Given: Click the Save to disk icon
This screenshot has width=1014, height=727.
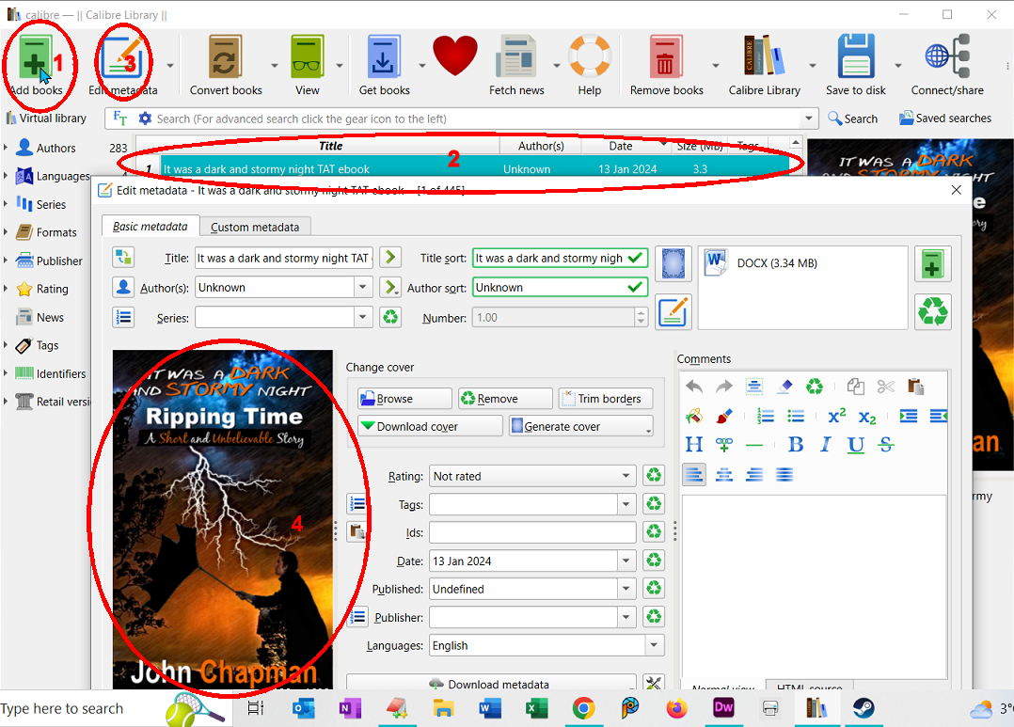Looking at the screenshot, I should [x=856, y=58].
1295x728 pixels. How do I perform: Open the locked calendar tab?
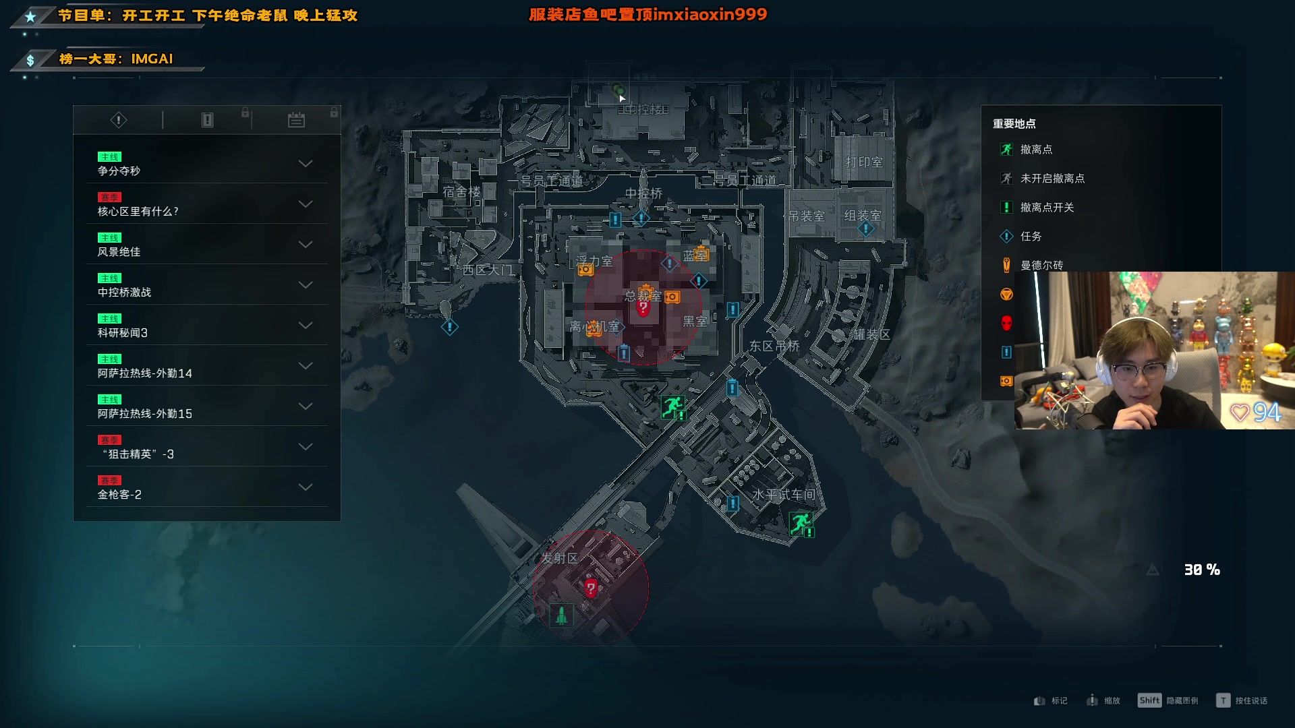click(296, 120)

..............................

— Work order —
Print all the entries again exactly as written, but without the pictures.

— Exercise solution —
Given: Click the Save to disk icon
This screenshot has width=1014, height=727.
Looking at the screenshot, I should [x=856, y=58].
1295x728 pixels. How do I perform: Open the locked calendar tab?
click(296, 120)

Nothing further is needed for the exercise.